Portal vein tumor thrombosis (PVTT) is a significant risk factor for metastasis in hepatocellular carcinoma (HCC) patients and is therefore associated with poor prognosis. The presence of PVTT frequently accompanies substantial hypoxia within the tumor microenvironment, which is suggested to accelerate tumor metastasis, but it is unclear how this occurs. Recent evidence has shown that the hypoxia-inducible factor HIF-1a induces epithelial-to-mesenchymal transition (EMT) in tumor cells to facilitate metastasis. In this study, we investigated whether hypoxia-induced EMT in cancer cells also affects immune cells in the tumor microenvironment to promote immunosuppression.
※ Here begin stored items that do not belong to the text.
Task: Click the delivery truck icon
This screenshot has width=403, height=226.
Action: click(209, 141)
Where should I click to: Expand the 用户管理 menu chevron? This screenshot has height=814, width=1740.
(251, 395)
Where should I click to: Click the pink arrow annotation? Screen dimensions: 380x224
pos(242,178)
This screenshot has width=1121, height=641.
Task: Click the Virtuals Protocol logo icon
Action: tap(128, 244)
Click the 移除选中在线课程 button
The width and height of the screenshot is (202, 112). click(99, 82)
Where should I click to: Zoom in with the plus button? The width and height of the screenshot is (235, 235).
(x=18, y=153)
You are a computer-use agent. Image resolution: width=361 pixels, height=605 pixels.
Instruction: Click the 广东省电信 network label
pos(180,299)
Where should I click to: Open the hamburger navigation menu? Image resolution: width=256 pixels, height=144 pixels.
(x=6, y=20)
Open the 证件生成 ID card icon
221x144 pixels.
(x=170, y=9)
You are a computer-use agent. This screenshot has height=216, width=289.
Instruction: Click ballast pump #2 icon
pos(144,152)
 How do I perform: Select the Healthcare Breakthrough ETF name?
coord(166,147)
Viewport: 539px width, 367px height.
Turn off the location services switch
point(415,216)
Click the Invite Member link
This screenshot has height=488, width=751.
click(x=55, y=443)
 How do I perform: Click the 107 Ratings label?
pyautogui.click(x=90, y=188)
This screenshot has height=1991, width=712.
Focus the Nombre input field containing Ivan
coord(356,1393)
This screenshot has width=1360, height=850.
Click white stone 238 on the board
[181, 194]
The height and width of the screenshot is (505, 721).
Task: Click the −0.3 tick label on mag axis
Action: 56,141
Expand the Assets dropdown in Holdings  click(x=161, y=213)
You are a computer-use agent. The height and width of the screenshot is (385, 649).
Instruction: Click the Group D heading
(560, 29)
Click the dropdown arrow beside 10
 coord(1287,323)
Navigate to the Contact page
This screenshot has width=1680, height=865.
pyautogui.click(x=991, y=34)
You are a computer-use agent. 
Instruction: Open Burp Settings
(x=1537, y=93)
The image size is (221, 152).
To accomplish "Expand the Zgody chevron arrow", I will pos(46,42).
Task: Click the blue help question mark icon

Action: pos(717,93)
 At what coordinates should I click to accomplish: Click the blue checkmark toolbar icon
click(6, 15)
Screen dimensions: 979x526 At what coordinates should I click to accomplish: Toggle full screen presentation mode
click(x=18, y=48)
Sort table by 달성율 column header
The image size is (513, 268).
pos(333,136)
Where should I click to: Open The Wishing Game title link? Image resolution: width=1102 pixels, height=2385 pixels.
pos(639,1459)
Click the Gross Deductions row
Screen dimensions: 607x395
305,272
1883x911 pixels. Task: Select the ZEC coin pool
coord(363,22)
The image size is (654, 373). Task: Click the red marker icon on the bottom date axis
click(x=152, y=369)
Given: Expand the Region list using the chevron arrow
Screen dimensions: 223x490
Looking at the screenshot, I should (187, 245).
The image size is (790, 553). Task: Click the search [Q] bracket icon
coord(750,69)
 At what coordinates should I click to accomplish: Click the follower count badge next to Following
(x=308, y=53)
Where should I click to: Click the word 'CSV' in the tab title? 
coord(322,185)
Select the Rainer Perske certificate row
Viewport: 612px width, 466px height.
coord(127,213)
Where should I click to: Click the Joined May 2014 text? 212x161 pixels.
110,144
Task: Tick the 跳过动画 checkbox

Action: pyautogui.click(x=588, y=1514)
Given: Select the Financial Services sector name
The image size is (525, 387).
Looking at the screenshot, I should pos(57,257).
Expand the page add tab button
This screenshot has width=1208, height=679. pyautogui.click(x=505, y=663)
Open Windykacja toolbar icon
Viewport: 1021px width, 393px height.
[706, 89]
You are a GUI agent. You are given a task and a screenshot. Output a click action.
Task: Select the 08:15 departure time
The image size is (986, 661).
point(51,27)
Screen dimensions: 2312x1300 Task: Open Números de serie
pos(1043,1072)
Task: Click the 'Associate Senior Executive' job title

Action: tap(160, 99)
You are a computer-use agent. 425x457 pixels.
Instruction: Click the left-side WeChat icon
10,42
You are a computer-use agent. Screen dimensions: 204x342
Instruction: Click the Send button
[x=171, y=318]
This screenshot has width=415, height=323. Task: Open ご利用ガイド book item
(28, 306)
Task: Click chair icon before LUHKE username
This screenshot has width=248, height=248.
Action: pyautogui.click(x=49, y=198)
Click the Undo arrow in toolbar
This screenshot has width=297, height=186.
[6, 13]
We found that hypoxia-induced EMT increased the expression of the CCL20 cytokine in hepatoma cells. Furthermore, coculture of monocyte-derived macrophages with hypoxic hepatoma cells revealed that the expression of indoleamine 2, 3-dioxygenase (IDO) was induced in monocyte-derived macrophages in a CCL20-dependent manner. In turn, these IDOexpressing monocyte-derived macrophages suppressed T-cell proliferation and promoted the expansion of immunosuppressive regulatory T cells. Moreover, high CCL20 expression in HCC specimens was associated with PVTT and poor patient survival. Collectively, our findings suggest that the HIF-1a/ CCL20/IDO axis in hepatocellular carcinoma is important for accelerating tumor metastasis through both the induction of EMT and the establishment of an immunosuppressive tumor microenvironment, warranting further investigation into the therapeutic effects of blocking specific nodes of this signaling network. Cancer Res; 76(4); 818-30. Ó2016 AACR.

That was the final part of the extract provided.